§ **INSTRUCTION**
Select every line of the material below that contains the string "screenshot" and copy each one unchanged.

+ + + + + + +

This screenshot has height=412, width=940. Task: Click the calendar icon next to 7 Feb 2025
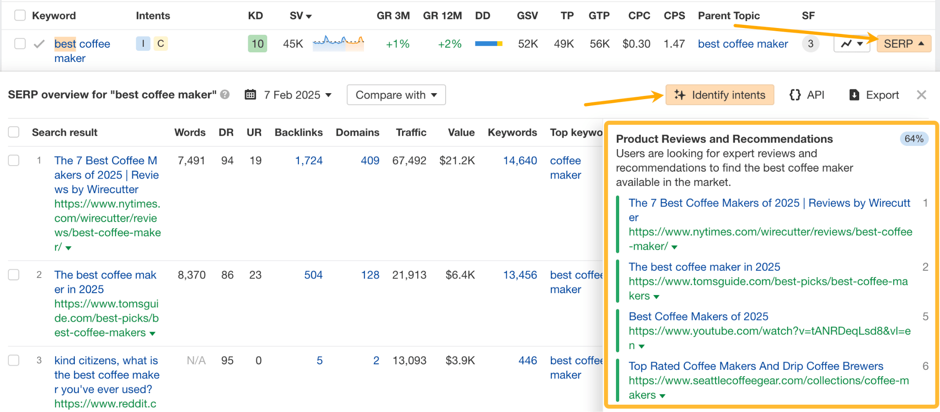point(250,95)
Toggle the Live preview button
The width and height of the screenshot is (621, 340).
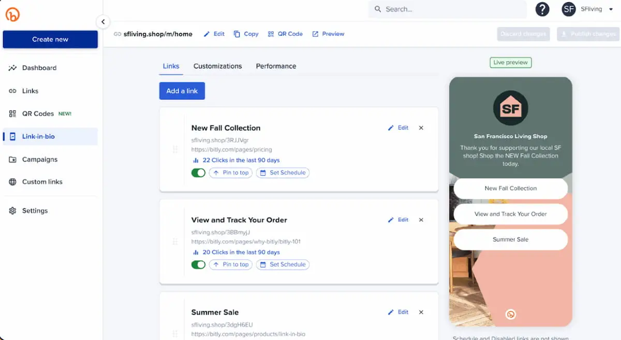[510, 62]
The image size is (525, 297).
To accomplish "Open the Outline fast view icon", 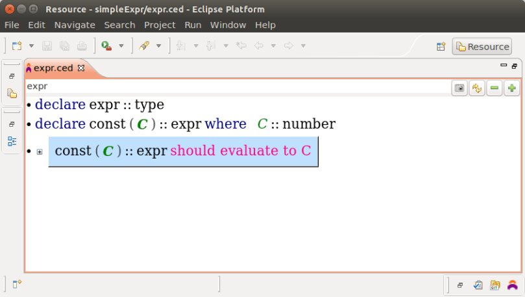I will [12, 141].
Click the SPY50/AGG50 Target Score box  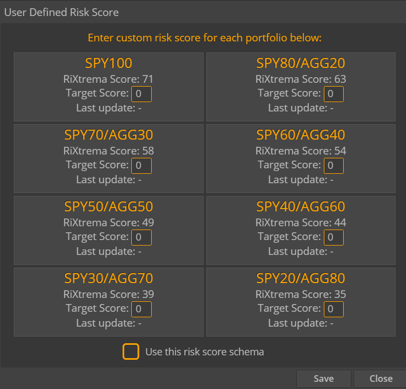141,237
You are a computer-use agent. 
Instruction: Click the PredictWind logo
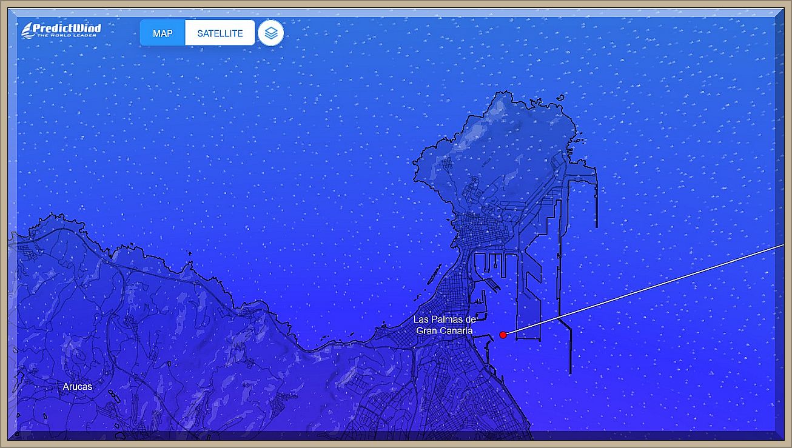pos(61,30)
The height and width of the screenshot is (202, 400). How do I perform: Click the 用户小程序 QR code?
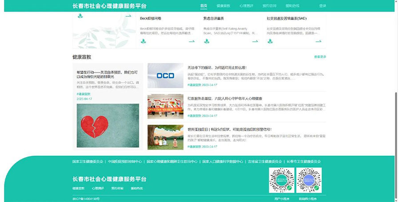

+ + + + + + +

§ **FULL ANSWER**
This screenshot has height=412, width=940. Task: Click the calendar icon next to 7 Feb 2025
The width and height of the screenshot is (621, 340).
The height and width of the screenshot is (202, 400). How do I perform: Click the 用户小程序 QR code?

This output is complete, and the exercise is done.